___ PASSAGE PROVIDED
Last day in Kisarazu

29 03 2010

Our apartment inspection went quickly with no troubles apart from being told that some items we had put in non-burnable rubbish were actually burnable. Eww too much rubbish incineration.

During the inspection it started to snow.

After dramas at the post office trying to post our stuff home (they wouldn’t accept our suitcases so we had to pack stuff in boxes to send home. Now we’re stuck with suitcases while ‘backpacking’ shoganai), we caught the express bus to Tokyo and met Emma for dinner at the vegan pub, Non. It will close for good soon, so we went one last time. And that was our final meal in Tokyo (this time, anyway!)

Shinkansen -it’s the only way to go

18 02 2010

We got up early and signed out of the hotel, caught the subway to Sapporo station and got on the limited express to Hakodate. Three hours later, we transferred to another limited express train to Hachiohe, through the tunnel under the ocean connecting Hokkaido and Honshu. Then we caught the Shinkansen down the eastern side of Japan, through Sendai, back to Tokyo. Three hours of Shinkansen and we’ve travelled about 600km. Express bus and we’re home safe and sound. Time for some densha otaku photos.

Inside the Shinkansen.

Our Shinkansen.

Tokyo FAIL

26 01 2010

After work on Saturday we both headed into Tokyo on the express bus. Benno bought a new toy, a metallic blue Nintendo DS with a kanji learning game, a dictionary and Zelda. We ate some vegan soymilk doughnuts from NY Doughnut Plant near Akihabara station. Benno at a Yuzu orange flavour and Lara ate a Fruits Tomato from Kochi. Interesting.
______
◆ **AIM 1**: Please say whether each statement agrees with the blog entries, answering yes or no and quoting the words that decide it: (a) It snowed during the apartment inspection. (b) The post office accepted the suitcases. (c) The Shinkansen ran down the western side of Japan.
◆ **AIM 2**: According to the blog entries, what did Benno buy in Tokyo?
Answer using only the blog entries.
___ PROVIDED RECORDS
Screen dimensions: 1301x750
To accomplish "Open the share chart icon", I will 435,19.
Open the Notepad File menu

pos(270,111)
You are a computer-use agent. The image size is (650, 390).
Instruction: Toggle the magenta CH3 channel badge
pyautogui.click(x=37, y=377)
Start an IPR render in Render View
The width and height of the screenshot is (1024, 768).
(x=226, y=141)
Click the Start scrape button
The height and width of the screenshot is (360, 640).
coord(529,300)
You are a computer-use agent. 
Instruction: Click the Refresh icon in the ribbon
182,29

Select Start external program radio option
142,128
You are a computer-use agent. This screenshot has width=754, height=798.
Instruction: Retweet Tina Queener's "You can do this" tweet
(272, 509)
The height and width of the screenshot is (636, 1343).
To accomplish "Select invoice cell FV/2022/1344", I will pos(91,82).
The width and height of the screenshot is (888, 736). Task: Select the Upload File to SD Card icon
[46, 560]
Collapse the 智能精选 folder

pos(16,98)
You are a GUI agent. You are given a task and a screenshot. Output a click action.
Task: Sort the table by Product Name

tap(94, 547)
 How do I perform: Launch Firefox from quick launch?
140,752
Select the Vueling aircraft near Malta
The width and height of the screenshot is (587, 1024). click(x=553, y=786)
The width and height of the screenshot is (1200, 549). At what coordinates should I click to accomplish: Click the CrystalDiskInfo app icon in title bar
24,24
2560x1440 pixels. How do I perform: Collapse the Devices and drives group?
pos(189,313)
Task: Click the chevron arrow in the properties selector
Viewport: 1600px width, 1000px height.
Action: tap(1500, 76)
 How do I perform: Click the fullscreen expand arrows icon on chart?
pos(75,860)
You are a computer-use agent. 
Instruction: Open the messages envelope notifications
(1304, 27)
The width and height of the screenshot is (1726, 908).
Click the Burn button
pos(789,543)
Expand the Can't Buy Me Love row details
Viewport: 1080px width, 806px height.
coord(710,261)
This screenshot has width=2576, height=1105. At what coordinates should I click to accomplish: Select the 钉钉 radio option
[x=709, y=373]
______
◆ **FULL OUTPUT 1**:
(a) Yes: "During the inspection it started to snow."
(b) No: "they wouldn’t accept our suitcases"
(c) No: "caught the Shinkansen down the eastern side of Japan"

◆ **FULL OUTPUT 2**: A metallic blue Nintendo DS with a kanji learning game, a dictionary and Zelda.